As you read, you will see that there could have been some very obvious follow-up questions (such as, why is DeJoun Lee ineligible), but I knew I had a very limited amount of Coach's time (not like the 3 hours he gave me in February), and I wanted to get through as many questions as I could. In general, I found Coach Rocco to be very relaxed in answering my questions. There were still a number on my list that I didn't get to, but, hopefully, I'll have a chance for another interview with Coach later in camp and before the season starts.

I hope you enjoy the insight.

Big R

GH:  Hello Coach, thank you for making time today. I probably have more questions than what we have time for so I appreciate whatever time you can give me.

DR:  OK.

GH:  There are two broad areas that I wanted to ask about today – one is the team and practice, and the other is recruiting, because we have a lot of recruiting interest on our board. I thought I'd start there because I think those are the questions I can get through quicker leaving more time for the team questions.

So, the first question is: Has the reception on the recruiting trail been as good as you expected?

DR:  Well, it's probably been what I expected. With the understanding that we have already signed a class, I would say that if you had asked me that question in February, I would have said that our response and reception was better than I thought it would be. We had a losing season and got a late start, and we put together a really good class. So, as I look at this year I'd say things are about what I expected – we're in good shape with a number of really good prospects, great numbers in our camps, we've got a really good pool, and I think we're going to have the chance to put together another real strong class. So, I think it's about what I expected here, and they've changed so many rules with the NCAA that you have to make sure you're adjusting accordingly to get the kids on campus, and we did a real good job with that this summer.

GH:  How has the early signing rule affected recruiting? When you and I talked last time, you mentioned that you were on the committee and that you thought it was going to work out well for FCS schools – is that being borne out, or is it not quite what you thought?

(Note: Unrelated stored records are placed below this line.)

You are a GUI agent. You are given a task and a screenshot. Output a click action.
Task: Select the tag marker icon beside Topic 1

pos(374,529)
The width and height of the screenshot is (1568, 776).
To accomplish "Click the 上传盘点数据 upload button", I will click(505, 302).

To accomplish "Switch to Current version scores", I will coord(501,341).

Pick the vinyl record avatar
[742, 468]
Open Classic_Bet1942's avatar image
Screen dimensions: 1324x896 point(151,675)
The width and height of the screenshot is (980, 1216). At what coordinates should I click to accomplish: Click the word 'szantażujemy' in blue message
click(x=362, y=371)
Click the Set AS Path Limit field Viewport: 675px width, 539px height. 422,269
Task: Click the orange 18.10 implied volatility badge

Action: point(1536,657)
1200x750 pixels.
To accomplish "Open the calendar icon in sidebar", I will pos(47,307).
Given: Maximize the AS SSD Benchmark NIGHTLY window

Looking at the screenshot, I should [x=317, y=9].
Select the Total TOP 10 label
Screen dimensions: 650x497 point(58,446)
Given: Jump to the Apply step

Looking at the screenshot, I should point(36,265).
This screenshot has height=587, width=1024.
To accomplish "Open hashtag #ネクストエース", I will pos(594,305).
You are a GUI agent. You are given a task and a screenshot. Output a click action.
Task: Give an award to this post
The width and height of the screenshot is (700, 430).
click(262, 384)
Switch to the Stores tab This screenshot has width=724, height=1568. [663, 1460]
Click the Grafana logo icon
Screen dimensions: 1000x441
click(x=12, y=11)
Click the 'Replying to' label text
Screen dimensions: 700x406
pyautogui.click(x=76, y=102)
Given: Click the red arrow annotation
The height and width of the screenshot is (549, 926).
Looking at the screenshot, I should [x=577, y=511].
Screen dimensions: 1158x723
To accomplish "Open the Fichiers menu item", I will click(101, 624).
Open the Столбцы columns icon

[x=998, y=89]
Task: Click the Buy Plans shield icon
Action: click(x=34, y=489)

DR:  Well, the cycle hasn't really played itself out yet, which it will do when we get into December, and then the hope or reality is that you are going to be able to sign guys that have been interested and committed to you and, so, not have to worry about losing them later in the process, since they've already signed. That was one of the biggest things for FCS schools about an early signing date. In the past, we would lose kids late every year to BCS schools whenever they had guys moving from school to school. So now you can protect that and keep it from happening with this early signing date. So, I think that's the biggest value for us at this level – we're not having to “babysit” committed student athletes in January because they will already have signed with us. So, there's no fear or phobia that you're going to get trumped at the last minute by some BCS school.

GH:  For the 2018 signing class, and realizing it could change, how many freshmen scholarship players are you looking at, and at what positions?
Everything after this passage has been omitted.